** Qué se pide **
Transcribe sin cambios el pasaje del texto sobre la globalización que va de "Pero quizá lo" a "la Libertad holandés.", ambos incluidos.

** Texto proporcionado **
★ ★ ★

Entre los políticos que han dominado la escena mediática en los últimos meses no son pocos los que plantan cara a la globalización. Hay quienes se oponen a la concepción liberal del nuevo orden mundial, como Jeremy Corbyn y Bernie Sanders, dos veteranos socialistas que han conectado con los jóvenes votantes de izquierdas gracias a sus enérgicas protestas contra el poder de los grandes bancos y las multinacionales.

El discurso populista, basado en el antagonismo “ellos contra nosotros”, no podía entenderse bien con la globalización, que tiende a la superación de las fronteras

La contestación de otros líderes de izquierdas, en cambio, no es tan decidida. Es el caso de Hillary Clinton, que ha ido matizando su postura respecto al Tratado de Libre Comercio con los países del Pacífico (TPP); o el de François Hollande, crítico con el desequilibrio de poder que observa en las negociaciones del Tratado comercial y de inversiones entre EE.UU. y la UE (TTIP).

Pero quizá lo más novedoso del debate actual es la incorporación de varios líderes populistas de derechas al discurso antiglobalización. El proteccionismo de Donald Trump –candidato a la Casa Blanca por un partido que hasta ahora había sido el adalid del libre comercio– no es solo económico: su rechazo a la competencia extranjera es inseparable de su retórica nacionalista y antiinmigración. Lo mismo que el de Marine Le Pen, del Frente Nacional; Nigel Farage, exlíder del UKIP; Norbert Hofer, del Partido de la Libertad de Austria (FPÖ); o Geert Wilders, del Partido de la Libertad holandés.

La ira del hombre blanco

Todos ellos han hecho avances electorales importantes en los últimos años, apelando al voto protesta contra las élites y agitando el descontento social. Paradójicamente, la escalada de los populistas de derechas ha sido posible en parte gracias a los votos que han logrado robar a la izquierda. Mientras los socialistas en Francia, Reino Unido, Alemania o Austria se han ido distanciando de las preocupaciones de los votantes de clase obrera, los populistas se han presentado como los valedores del “hombre blanco enfadado” y los garantes del Estado del bienestar para “los nuestros”.

Es cierto que el componente identitario ya estaba presente en la primera ola antiglobalización. Pero mientras que los activistas de finales de los noventa denunciaban la supuesta homogeneidad cultural que traería el proceso globalizador, los nuevos enemigos del mundo global temen sobre todo la diversidad de las minorías que vienen de fuera.

La incorporación de los populismos de derechas a este debate confirma así los pronósticos de quienes, como el sociólogo alemán Ulrich Beck o los estadounidenses Michael Walzer y Thomas Friedman, vieron en la globalización una fuente de fricciones motivadas por diversos factores interconectados, no solo económicos.

★ ★ ★

** Material proporcionado **

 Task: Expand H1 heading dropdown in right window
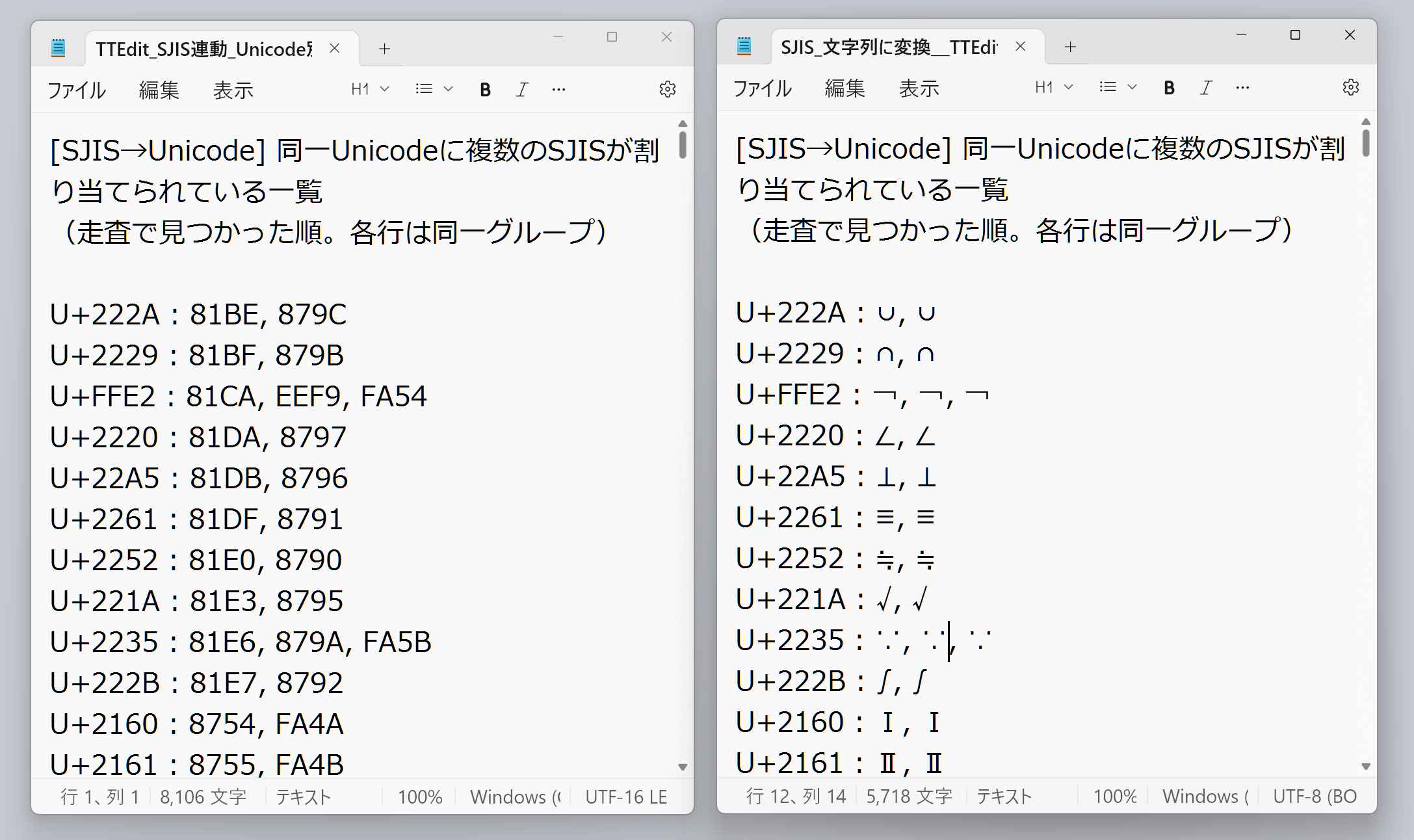(1054, 87)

★ ★ ★

** Respuesta **
Pero quizá lo más novedoso del debate actual es la incorporación de varios líderes populistas de derechas al discurso antiglobalización. El proteccionismo de Donald Trump –candidato a la Casa Blanca por un partido que hasta ahora había sido el adalid del libre comercio– no es solo económico: su rechazo a la competencia extranjera es inseparable de su retórica nacionalista y antiinmigración. Lo mismo que el de Marine Le Pen, del Frente Nacional; Nigel Farage, exlíder del UKIP; Norbert Hofer, del Partido de la Libertad de Austria (FPÖ); o Geert Wilders, del Partido de la Libertad holandés.